TASK GOAL ▸
Reproduce the data verbatim, starting at the line containing "How do I perform: Click the S9-Firefox-906" and ending at the line containing "pyautogui.click(x=89, y=297)", including both of those lines.
───── INPUT MATERIAL
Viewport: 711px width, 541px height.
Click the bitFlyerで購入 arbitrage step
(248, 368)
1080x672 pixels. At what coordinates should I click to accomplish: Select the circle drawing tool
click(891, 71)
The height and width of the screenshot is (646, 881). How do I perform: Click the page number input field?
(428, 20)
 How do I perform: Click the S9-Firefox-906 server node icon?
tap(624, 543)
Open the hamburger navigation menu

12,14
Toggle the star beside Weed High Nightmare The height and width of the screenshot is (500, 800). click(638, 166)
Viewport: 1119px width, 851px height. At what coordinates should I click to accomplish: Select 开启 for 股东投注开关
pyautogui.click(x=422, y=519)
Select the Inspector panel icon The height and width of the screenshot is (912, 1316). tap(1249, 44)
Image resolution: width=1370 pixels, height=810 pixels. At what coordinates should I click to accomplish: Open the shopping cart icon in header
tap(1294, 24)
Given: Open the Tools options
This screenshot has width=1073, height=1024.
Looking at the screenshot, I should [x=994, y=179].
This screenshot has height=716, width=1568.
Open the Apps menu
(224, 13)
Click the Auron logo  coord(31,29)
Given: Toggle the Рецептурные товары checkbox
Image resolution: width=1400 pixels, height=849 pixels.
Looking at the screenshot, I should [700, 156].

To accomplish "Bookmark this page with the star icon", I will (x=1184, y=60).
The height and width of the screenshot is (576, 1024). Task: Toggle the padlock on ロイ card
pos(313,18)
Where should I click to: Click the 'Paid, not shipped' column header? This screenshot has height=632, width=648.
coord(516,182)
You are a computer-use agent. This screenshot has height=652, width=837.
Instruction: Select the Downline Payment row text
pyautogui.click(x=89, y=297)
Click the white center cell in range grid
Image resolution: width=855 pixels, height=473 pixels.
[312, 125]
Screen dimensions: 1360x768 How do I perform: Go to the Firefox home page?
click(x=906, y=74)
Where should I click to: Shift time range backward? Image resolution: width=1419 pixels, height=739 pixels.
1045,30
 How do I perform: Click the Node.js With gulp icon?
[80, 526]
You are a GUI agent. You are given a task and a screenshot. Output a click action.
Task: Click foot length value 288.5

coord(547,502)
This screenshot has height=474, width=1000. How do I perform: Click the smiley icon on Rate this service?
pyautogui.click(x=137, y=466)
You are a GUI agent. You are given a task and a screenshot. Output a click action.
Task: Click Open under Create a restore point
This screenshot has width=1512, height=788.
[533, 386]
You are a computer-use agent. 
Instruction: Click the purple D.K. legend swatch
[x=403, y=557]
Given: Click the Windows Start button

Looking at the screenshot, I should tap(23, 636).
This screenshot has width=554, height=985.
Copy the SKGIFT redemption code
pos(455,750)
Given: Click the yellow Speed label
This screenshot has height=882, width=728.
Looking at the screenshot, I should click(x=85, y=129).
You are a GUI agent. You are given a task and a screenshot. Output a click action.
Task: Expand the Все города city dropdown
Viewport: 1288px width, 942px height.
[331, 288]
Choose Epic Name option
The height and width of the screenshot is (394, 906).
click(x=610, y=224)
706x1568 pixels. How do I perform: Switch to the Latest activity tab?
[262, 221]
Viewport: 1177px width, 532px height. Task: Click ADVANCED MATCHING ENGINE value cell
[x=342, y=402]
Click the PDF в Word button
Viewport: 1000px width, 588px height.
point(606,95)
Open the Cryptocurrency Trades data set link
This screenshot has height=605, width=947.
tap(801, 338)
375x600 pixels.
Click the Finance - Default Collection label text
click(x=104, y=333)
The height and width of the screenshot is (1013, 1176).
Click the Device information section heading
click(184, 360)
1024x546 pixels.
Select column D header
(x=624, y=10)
──────────
EXERCISE OUTPUT ▸
 How do I perform: Click the S9-Firefox-906 server node icon?
tap(624, 543)
Open the hamburger navigation menu

12,14
Toggle the star beside Weed High Nightmare The height and width of the screenshot is (500, 800). click(638, 166)
Viewport: 1119px width, 851px height. At what coordinates should I click to accomplish: Select 开启 for 股东投注开关
pyautogui.click(x=422, y=519)
Select the Inspector panel icon The height and width of the screenshot is (912, 1316). tap(1249, 44)
Image resolution: width=1370 pixels, height=810 pixels. At what coordinates should I click to accomplish: Open the shopping cart icon in header
tap(1294, 24)
Given: Open the Tools options
This screenshot has width=1073, height=1024.
Looking at the screenshot, I should [x=994, y=179].
This screenshot has height=716, width=1568.
Open the Apps menu
(224, 13)
Click the Auron logo  coord(31,29)
Given: Toggle the Рецептурные товары checkbox
Image resolution: width=1400 pixels, height=849 pixels.
Looking at the screenshot, I should [700, 156].

To accomplish "Bookmark this page with the star icon", I will (x=1184, y=60).
The height and width of the screenshot is (576, 1024). Task: Toggle the padlock on ロイ card
pos(313,18)
Where should I click to: Click the 'Paid, not shipped' column header? This screenshot has height=632, width=648.
coord(516,182)
You are a computer-use agent. This screenshot has height=652, width=837.
Instruction: Select the Downline Payment row text
pyautogui.click(x=89, y=297)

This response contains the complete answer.